Why was this cartoon flagged?
It has been cropped and lost some context but
phubbing is a thing today.
I am sorry,i did not know about this and these are my first posts that are being flagged
Maybe it’s just that they’re not nature-inspired? (Characters are drawn as animals but the jokes are 100% human.) It seems a little extreme to flag them for that, but maybe someone did.
I don’t know who flagged them and don’t think it’s appropriate to do, but I also didn’t get the nature connection other than animals, and have to say, those are the ugliest rabbits I saw, they’re from uncanny valley.
I don’t see any justification for flagging your cartoons.

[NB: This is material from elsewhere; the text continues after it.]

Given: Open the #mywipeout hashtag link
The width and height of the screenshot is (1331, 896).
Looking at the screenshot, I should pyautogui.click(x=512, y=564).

‘All’ the cartoons are anthropomorphising animals. I mean, really, they speak English and wear clothes …
Clearly they should speak German, like real animals
I wonder if the spiders are jeering at us in pheromones. Or the sea urchins in ??
@egordon88 ? you’ve lost me. German and English are both merely human languages. Or not?
I picked a language at semi-random for the joke. It’s all greek to me!
but … you need Greek for binomials …
Yeah, they were flagged as being off topic as in the humor isn’t about something in the natural world, which is what the topic is for. But I shouldn’t have hidden them, I’m sorry about that, I just don’t want to encourage this to be a place where cartoons of any kind should be posted.
lovin’ this one
Oh, yes. Reminds me of when my sedgehead colleagues and I met a friend at a high mountain lake. She wanted to lead us to an absolutely gorgeous lake about half a mile further on. We were excited about the sedges. Going the first quarter mile took over an hour.
This one reminds me of a story from my sixth grade ‘Physical Education’ class where all the boys had to do a presentation (topic, their choice) as their foray into public speaking.
A lot of predictable sports hero stories, travel tales, and so on. But one that really stuck in my memory was from one kid who just never said much at all, to anyone, if he could help it.
Anyhow, before he started ‘David’ had drawn a pretty crude outline of a bird on the chalkboard and began his speech by pointing out with a wooden pointer, basic anatomy which went something like this:
“Birds. Birds have a beak, a body, two wings, two legs, two feet and… one head.”
Even the gym teacher looked up from his desk on that one.
(You certainly couldn’t find fault in his observational analysis either.)